When you reach the entries, transcribe each one exactly.

(Dataset items)

-- Opening Marker --

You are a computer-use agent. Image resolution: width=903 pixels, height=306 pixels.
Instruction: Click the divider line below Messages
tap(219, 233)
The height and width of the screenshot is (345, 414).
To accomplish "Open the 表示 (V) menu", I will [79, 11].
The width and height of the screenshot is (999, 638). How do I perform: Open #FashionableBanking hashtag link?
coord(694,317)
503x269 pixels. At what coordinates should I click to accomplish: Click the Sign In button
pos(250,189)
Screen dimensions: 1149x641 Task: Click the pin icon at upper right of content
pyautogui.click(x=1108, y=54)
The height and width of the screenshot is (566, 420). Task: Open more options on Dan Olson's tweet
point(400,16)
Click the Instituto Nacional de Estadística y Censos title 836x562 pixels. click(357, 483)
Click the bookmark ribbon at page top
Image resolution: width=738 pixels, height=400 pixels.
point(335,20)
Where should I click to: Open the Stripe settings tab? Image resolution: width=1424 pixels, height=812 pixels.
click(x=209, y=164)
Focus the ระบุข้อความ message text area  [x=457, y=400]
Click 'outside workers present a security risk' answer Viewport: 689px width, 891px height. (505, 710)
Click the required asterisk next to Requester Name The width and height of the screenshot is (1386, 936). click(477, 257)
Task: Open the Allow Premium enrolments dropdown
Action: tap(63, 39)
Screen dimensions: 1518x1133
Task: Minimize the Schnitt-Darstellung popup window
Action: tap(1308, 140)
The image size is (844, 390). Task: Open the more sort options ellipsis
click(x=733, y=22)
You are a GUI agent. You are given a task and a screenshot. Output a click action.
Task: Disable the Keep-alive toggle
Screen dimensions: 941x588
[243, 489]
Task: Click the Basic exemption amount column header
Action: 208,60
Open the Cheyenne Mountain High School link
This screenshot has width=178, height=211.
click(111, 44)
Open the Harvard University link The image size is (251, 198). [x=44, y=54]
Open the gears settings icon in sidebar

-- Closing Marker --

**Answer section**.
You are a computer-use agent. Image resolution: width=903 pixels, height=306 pixels.
Instruction: Click the divider line below Messages
tap(219, 233)
The height and width of the screenshot is (345, 414).
To accomplish "Open the 表示 (V) menu", I will [79, 11].
The width and height of the screenshot is (999, 638). How do I perform: Open #FashionableBanking hashtag link?
coord(694,317)
503x269 pixels. At what coordinates should I click to accomplish: Click the Sign In button
pos(250,189)
Screen dimensions: 1149x641 Task: Click the pin icon at upper right of content
pyautogui.click(x=1108, y=54)
The height and width of the screenshot is (566, 420). Task: Open more options on Dan Olson's tweet
point(400,16)
Click the Instituto Nacional de Estadística y Censos title 836x562 pixels. click(357, 483)
Click the bookmark ribbon at page top
Image resolution: width=738 pixels, height=400 pixels.
point(335,20)
Where should I click to: Open the Stripe settings tab? Image resolution: width=1424 pixels, height=812 pixels.
click(x=209, y=164)
Focus the ระบุข้อความ message text area  [x=457, y=400]
Click 'outside workers present a security risk' answer Viewport: 689px width, 891px height. (505, 710)
Click the required asterisk next to Requester Name The width and height of the screenshot is (1386, 936). click(477, 257)
Task: Open the Allow Premium enrolments dropdown
Action: tap(63, 39)
Screen dimensions: 1518x1133
Task: Minimize the Schnitt-Darstellung popup window
Action: tap(1308, 140)
The image size is (844, 390). Task: Open the more sort options ellipsis
click(x=733, y=22)
You are a GUI agent. You are given a task and a screenshot. Output a click action.
Task: Disable the Keep-alive toggle
Screen dimensions: 941x588
[243, 489]
Task: Click the Basic exemption amount column header
Action: 208,60
Open the Cheyenne Mountain High School link
This screenshot has width=178, height=211.
click(111, 44)
Open the Harvard University link The image size is (251, 198). [x=44, y=54]
Open the gears settings icon in sidebar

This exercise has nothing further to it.